[Stored items]
■ ■ ■

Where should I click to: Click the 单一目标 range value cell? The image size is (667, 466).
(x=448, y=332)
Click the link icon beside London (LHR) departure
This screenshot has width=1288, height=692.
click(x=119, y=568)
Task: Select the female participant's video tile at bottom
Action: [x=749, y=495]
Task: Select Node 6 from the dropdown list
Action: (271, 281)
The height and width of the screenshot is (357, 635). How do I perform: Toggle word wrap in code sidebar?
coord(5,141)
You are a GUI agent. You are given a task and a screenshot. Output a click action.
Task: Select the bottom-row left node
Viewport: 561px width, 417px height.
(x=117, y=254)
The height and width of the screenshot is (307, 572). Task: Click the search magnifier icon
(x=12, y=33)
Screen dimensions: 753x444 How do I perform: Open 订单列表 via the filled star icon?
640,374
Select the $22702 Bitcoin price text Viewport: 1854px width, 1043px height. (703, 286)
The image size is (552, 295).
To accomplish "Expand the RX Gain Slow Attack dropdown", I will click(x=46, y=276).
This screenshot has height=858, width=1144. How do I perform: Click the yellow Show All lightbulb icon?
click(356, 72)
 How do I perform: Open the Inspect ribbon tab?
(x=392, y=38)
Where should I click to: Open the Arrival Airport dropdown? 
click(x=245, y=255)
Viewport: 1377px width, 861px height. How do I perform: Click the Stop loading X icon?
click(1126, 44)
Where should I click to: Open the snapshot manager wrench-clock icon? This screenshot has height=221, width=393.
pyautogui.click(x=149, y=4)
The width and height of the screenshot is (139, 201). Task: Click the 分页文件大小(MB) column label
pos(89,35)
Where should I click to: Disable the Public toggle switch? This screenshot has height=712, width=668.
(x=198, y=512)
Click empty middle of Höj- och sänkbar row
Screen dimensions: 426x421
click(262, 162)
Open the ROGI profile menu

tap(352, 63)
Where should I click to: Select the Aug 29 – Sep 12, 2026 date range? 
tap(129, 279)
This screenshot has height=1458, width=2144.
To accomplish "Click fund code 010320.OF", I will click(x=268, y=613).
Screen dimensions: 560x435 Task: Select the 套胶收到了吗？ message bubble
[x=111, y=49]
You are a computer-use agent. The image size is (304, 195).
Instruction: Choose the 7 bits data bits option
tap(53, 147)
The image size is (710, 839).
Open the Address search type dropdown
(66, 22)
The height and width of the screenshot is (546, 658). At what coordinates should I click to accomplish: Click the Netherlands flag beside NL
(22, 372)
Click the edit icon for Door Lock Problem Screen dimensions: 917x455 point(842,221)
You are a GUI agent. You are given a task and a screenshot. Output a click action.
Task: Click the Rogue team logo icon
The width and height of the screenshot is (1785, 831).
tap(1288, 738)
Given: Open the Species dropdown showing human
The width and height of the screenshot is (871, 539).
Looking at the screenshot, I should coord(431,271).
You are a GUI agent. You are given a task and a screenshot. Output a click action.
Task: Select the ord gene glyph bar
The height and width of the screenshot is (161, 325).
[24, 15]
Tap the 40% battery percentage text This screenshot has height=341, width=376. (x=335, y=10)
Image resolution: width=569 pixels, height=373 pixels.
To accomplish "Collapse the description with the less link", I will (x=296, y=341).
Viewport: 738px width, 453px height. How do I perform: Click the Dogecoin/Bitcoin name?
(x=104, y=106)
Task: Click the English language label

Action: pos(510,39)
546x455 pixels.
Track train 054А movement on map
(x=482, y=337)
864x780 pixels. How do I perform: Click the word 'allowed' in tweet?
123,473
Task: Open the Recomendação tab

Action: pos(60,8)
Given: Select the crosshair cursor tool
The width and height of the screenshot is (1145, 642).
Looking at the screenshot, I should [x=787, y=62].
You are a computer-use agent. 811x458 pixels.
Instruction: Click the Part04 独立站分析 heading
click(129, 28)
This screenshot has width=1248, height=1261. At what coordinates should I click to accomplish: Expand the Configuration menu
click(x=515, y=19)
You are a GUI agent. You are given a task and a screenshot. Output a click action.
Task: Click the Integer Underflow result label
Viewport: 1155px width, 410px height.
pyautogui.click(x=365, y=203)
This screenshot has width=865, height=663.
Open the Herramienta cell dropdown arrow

■ ■ ■

- _YOUR ASSIGNMENT_
Print every record above exactly as it stands.

- _OUTPUT FOR THIS EXERCISE_
Where should I click to: Click the 单一目标 range value cell? The image size is (667, 466).
(x=448, y=332)
Click the link icon beside London (LHR) departure
This screenshot has width=1288, height=692.
click(x=119, y=568)
Task: Select the female participant's video tile at bottom
Action: [x=749, y=495]
Task: Select Node 6 from the dropdown list
Action: (271, 281)
The height and width of the screenshot is (357, 635). How do I perform: Toggle word wrap in code sidebar?
coord(5,141)
You are a GUI agent. You are given a task and a screenshot. Output a click action.
Task: Select the bottom-row left node
Viewport: 561px width, 417px height.
(x=117, y=254)
The height and width of the screenshot is (307, 572). Task: Click the search magnifier icon
(x=12, y=33)
Screen dimensions: 753x444 How do I perform: Open 订单列表 via the filled star icon?
640,374
Select the $22702 Bitcoin price text Viewport: 1854px width, 1043px height. (703, 286)
The image size is (552, 295).
To accomplish "Expand the RX Gain Slow Attack dropdown", I will click(x=46, y=276).
This screenshot has height=858, width=1144. How do I perform: Click the yellow Show All lightbulb icon?
click(356, 72)
 How do I perform: Open the Inspect ribbon tab?
(x=392, y=38)
Where should I click to: Open the Arrival Airport dropdown? 
click(x=245, y=255)
Viewport: 1377px width, 861px height. How do I perform: Click the Stop loading X icon?
click(1126, 44)
Where should I click to: Open the snapshot manager wrench-clock icon? This screenshot has height=221, width=393.
pyautogui.click(x=149, y=4)
The width and height of the screenshot is (139, 201). Task: Click the 分页文件大小(MB) column label
pos(89,35)
Where should I click to: Disable the Public toggle switch? This screenshot has height=712, width=668.
(x=198, y=512)
Click empty middle of Höj- och sänkbar row
Screen dimensions: 426x421
click(262, 162)
Open the ROGI profile menu

tap(352, 63)
Where should I click to: Select the Aug 29 – Sep 12, 2026 date range? 
tap(129, 279)
This screenshot has height=1458, width=2144.
To accomplish "Click fund code 010320.OF", I will click(x=268, y=613).
Screen dimensions: 560x435 Task: Select the 套胶收到了吗？ message bubble
[x=111, y=49]
You are a computer-use agent. The image size is (304, 195).
Instruction: Choose the 7 bits data bits option
tap(53, 147)
The image size is (710, 839).
Open the Address search type dropdown
(66, 22)
The height and width of the screenshot is (546, 658). At what coordinates should I click to accomplish: Click the Netherlands flag beside NL
(22, 372)
Click the edit icon for Door Lock Problem Screen dimensions: 917x455 point(842,221)
You are a GUI agent. You are given a task and a screenshot. Output a click action.
Task: Click the Rogue team logo icon
The width and height of the screenshot is (1785, 831).
tap(1288, 738)
Given: Open the Species dropdown showing human
The width and height of the screenshot is (871, 539).
Looking at the screenshot, I should coord(431,271).
You are a GUI agent. You are given a task and a screenshot. Output a click action.
Task: Select the ord gene glyph bar
The height and width of the screenshot is (161, 325).
[24, 15]
Tap the 40% battery percentage text This screenshot has height=341, width=376. (x=335, y=10)
Image resolution: width=569 pixels, height=373 pixels.
To accomplish "Collapse the description with the less link", I will (x=296, y=341).
Viewport: 738px width, 453px height. How do I perform: Click the Dogecoin/Bitcoin name?
(x=104, y=106)
Task: Click the English language label

Action: pos(510,39)
546x455 pixels.
Track train 054А movement on map
(x=482, y=337)
864x780 pixels. How do I perform: Click the word 'allowed' in tweet?
123,473
Task: Open the Recomendação tab

Action: pos(60,8)
Given: Select the crosshair cursor tool
The width and height of the screenshot is (1145, 642).
Looking at the screenshot, I should [x=787, y=62].
You are a computer-use agent. 811x458 pixels.
Instruction: Click the Part04 独立站分析 heading
click(129, 28)
This screenshot has width=1248, height=1261. At what coordinates should I click to accomplish: Expand the Configuration menu
click(x=515, y=19)
You are a GUI agent. You are given a task and a screenshot. Output a click action.
Task: Click the Integer Underflow result label
Viewport: 1155px width, 410px height.
pyautogui.click(x=365, y=203)
This screenshot has width=865, height=663.
Open the Herramienta cell dropdown arrow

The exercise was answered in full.